By: Frank Altman, founding CRF CEO
2020 revealed that there is still much work to be done to help under-resourced communities battle the devastating impact of COVID-19. But thanks to the hard work and dedication of small business owners, state and local governments, and the financial services industry, new opportunities were revealed in the face of unprecedented challenges.
It is against a backdrop of deepening racial and economic inequality that we all must continue to think strategically about the community and economic impacts that we seek to achieve in order to build thriving and inclusive communities. As the country confronts a growing racial and economic wealth gap, community development and finance professionals should redouble their efforts to drive equity capital to black, indigenous and other people of color (BIPOC) and under-resourced entrepreneurs in order to build intergenerational and community wealth.
There were several bright spots in 2020 that will continue into 2021, including the advancing role of Community Development Financial Institutions (CDFIs) to direct capital where it’s most needed. We have also seen how the power of technology can improve access across the digital divide that shuts many under-resourced businesses out of the financing system. Through ingenuity, innovation and partnership, public, private and philanthropic sources have joined together to create unique economic relief programs that went beyond the federal Paycheck Protection Program (PPP) scope and focused on communities of need.
Federal relief efforts have increasingly emphasized the role that CDFIs and other mission-based lenders are playing as part of the economic recovery. In addition to a new round of PPP funding and a new “second draw” option for borrowers that already received a PPP loan, the spending bill passed in late December 2020 also includes updates to the Opportunity Zone tax provision, and an extension of the New Markets Tax Credit (NMTC) program. Perhaps most importantly, the new law included $12 billion in new resources for CDFIs, including $3 billion in emergency CDFI Fund grant dollars and another $9 billion targeted to minority lending institutions.
These new provisions will fuel the ground-level work that CRF and its CDFI partners are doing – in Chicago, New York, California, Rhode Island and other geographies – to bring the full value of CDFIs to bear on the immense economic challenges our communities are facing. These public/private relief initiatives are built from the ground up, informed by the communities they are designed to serve.
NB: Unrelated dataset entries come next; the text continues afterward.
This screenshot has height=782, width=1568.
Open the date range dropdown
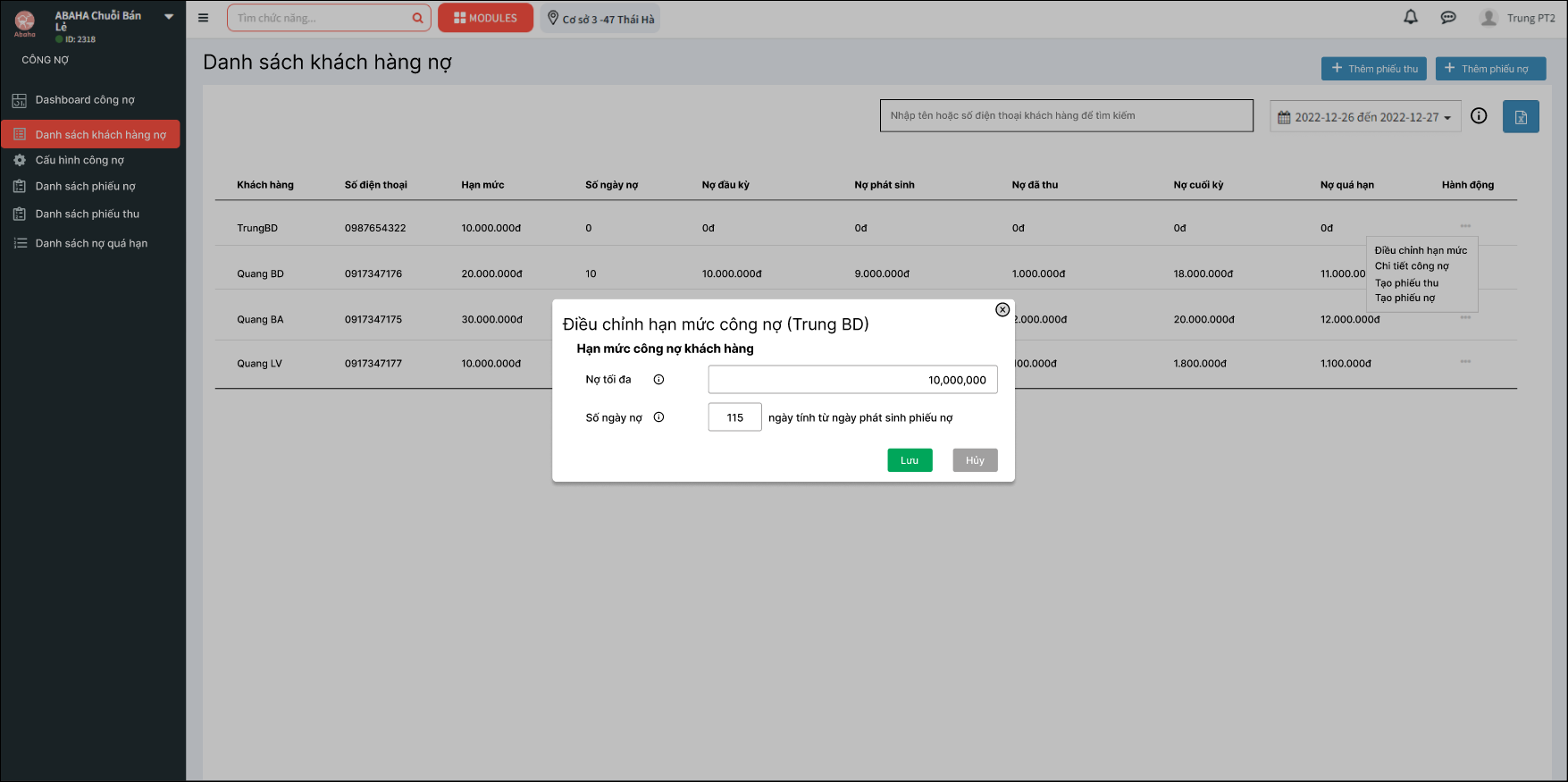[1365, 117]
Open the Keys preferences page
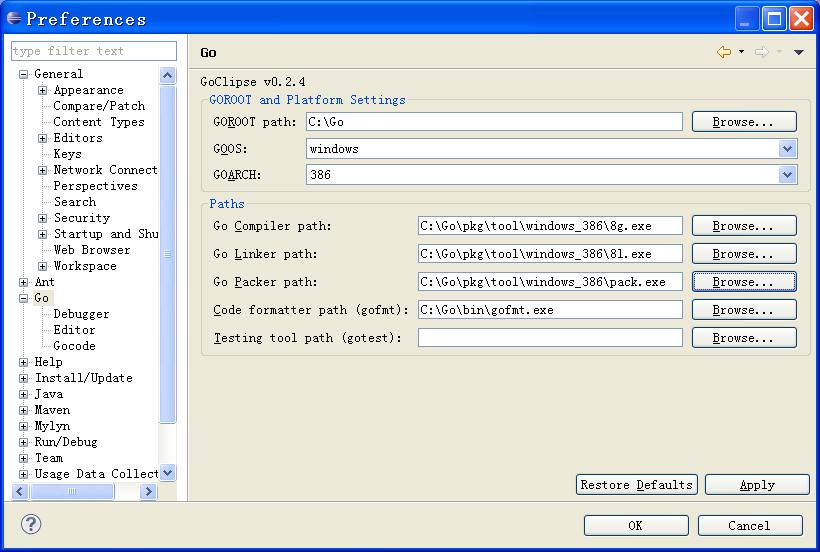 (67, 154)
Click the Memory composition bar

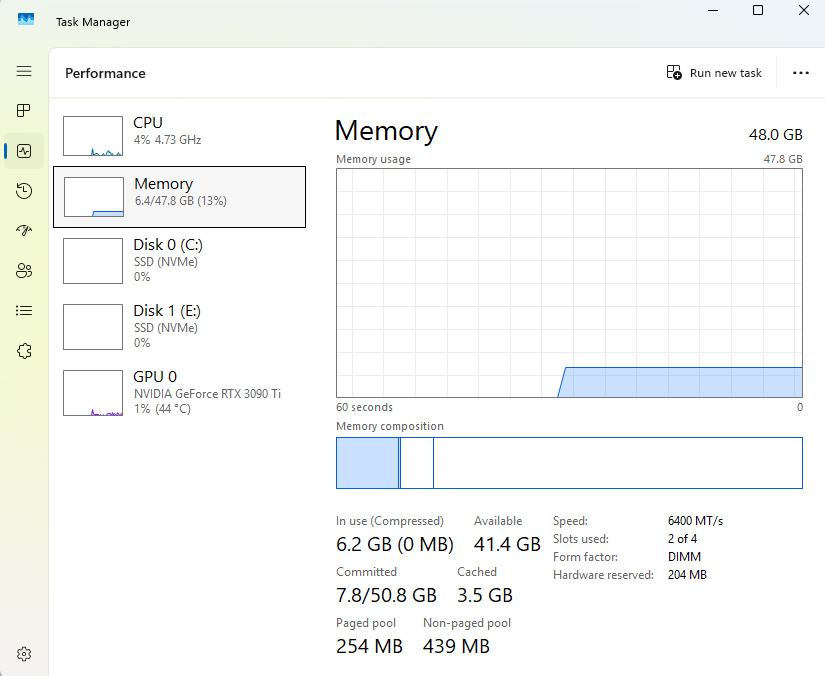tap(569, 463)
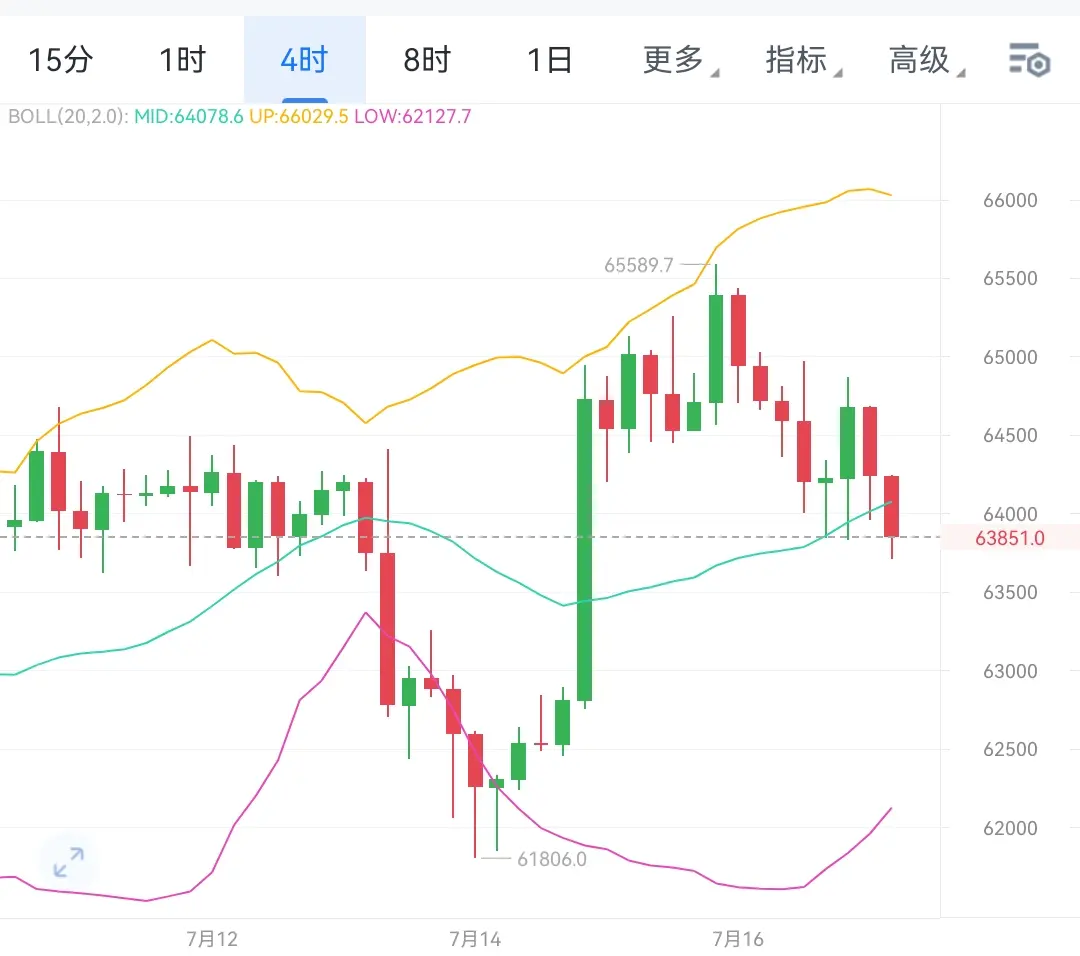Screen dimensions: 1080x956
Task: Switch to the 15分 timeframe
Action: click(x=61, y=60)
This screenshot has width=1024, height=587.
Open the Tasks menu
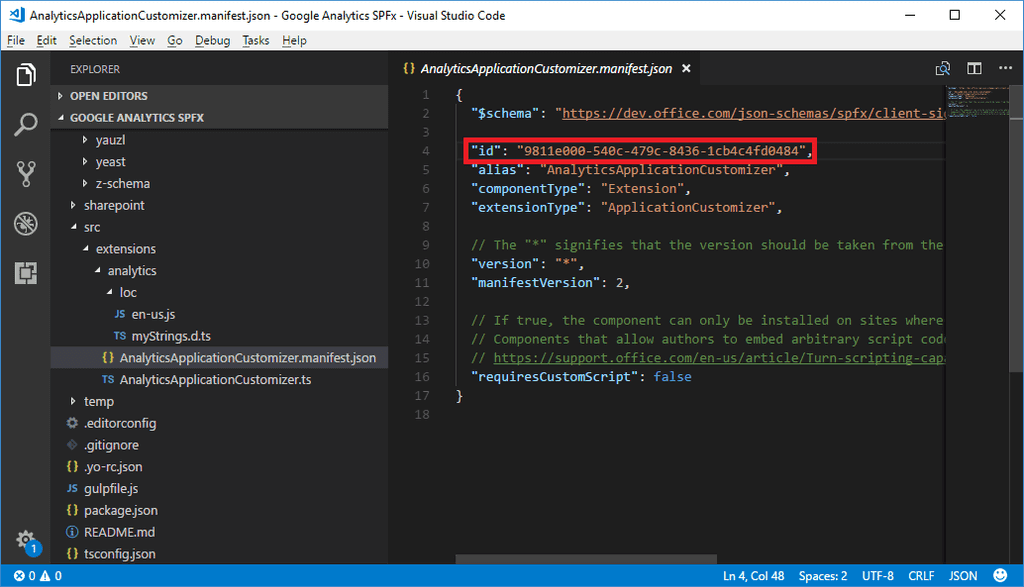pyautogui.click(x=256, y=40)
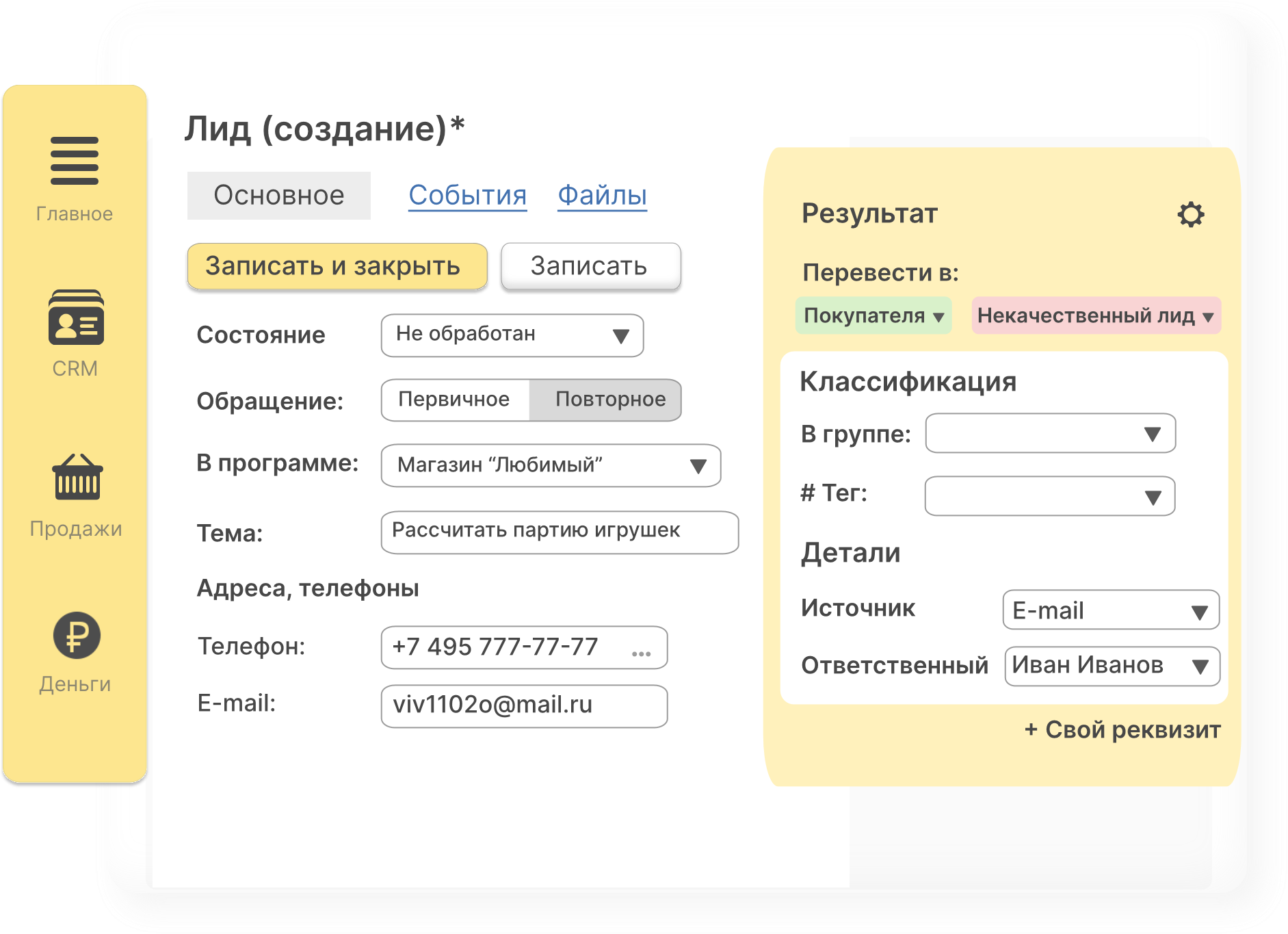The width and height of the screenshot is (1288, 934).
Task: Expand the В группе dropdown
Action: point(1152,434)
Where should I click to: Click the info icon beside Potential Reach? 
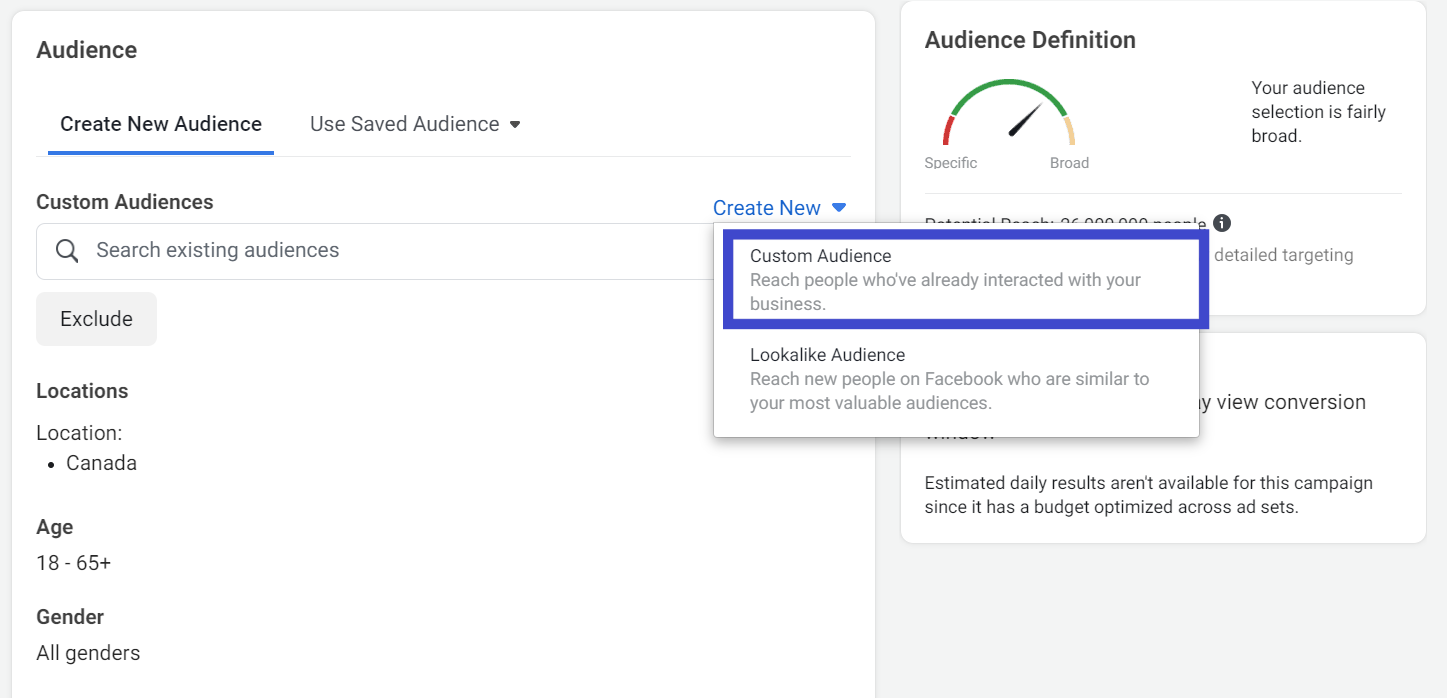1222,223
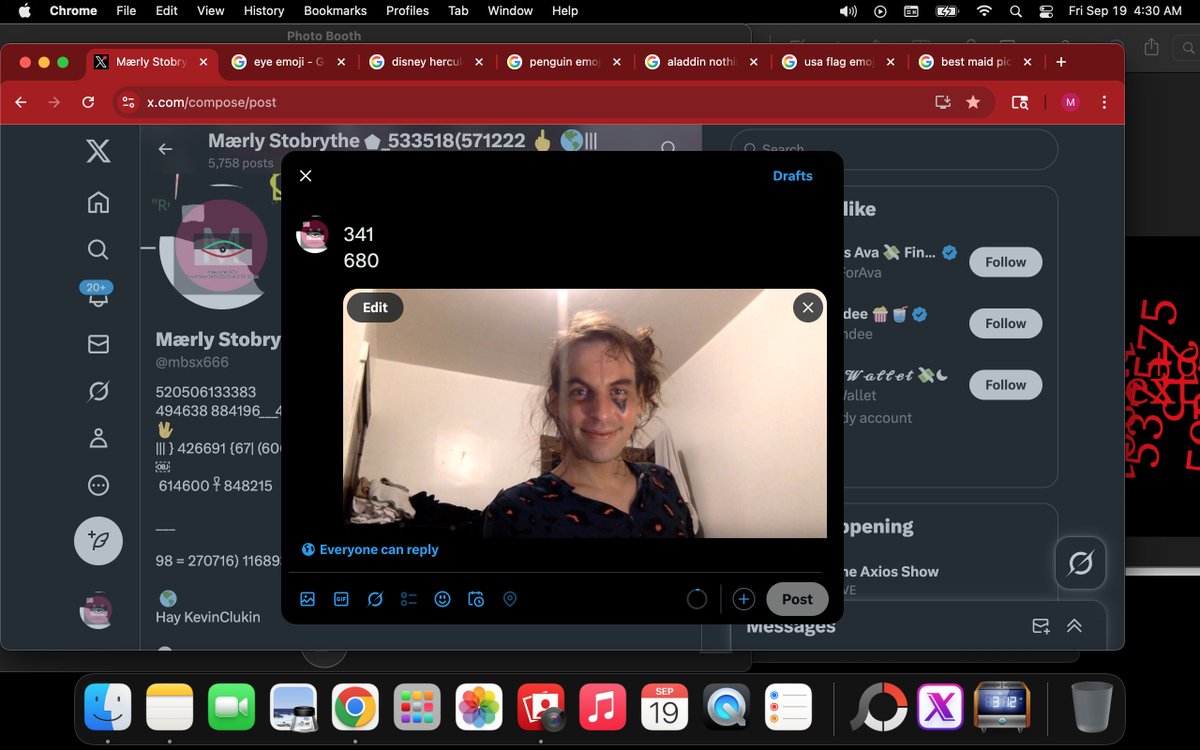Open saved Drafts

(792, 175)
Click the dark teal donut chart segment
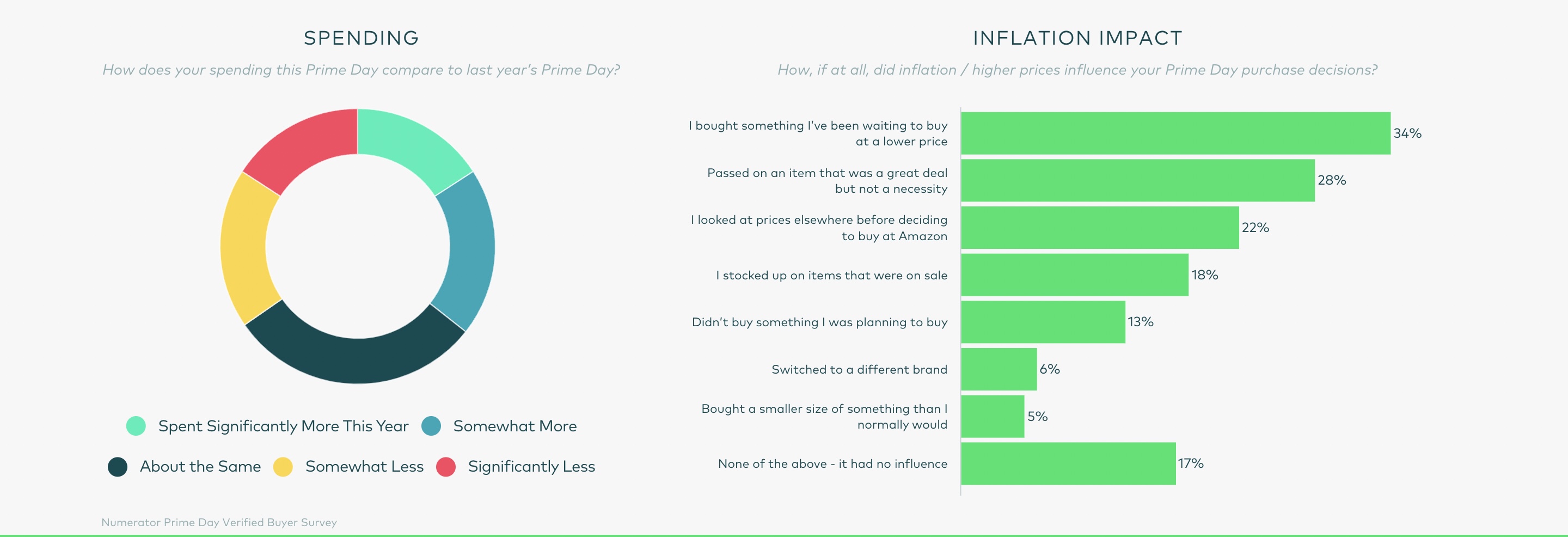 356,359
Since early 2020, the small business community has exhibited a level of resilience unseen since the greatest recessions in our history. As owners rethink their business models in light of pandemic-related safety restrictions, they are also adapting their businesses “on the fly” to ensure they are sustainable both during and after the pandemic.
Part of this new, adaptive model of small business growth includes tapping into new sources of expertise and capital – including many of the programs and partnerships mentioned above – and staying connected to expert resources within and outside of the communities where they operate. CDFIs, community development centers, business service organizations, and many others are providing critical, collaborative leadership to help small businesses, one which will only grow stronger as the year continues.
As economic growth continues to ebb and flow, these community-driven approaches to economic recovery – as part of a continuum of strategies and partnerships that create real and lasting change in the community economic development ecosystem – can inspire economic justice and opportunity for all.
In 2021, we must be forward-looking and forward-thinking. We must continue to innovate, with technology and with community engagement, and position the industry to think big and act big to solve big challenges.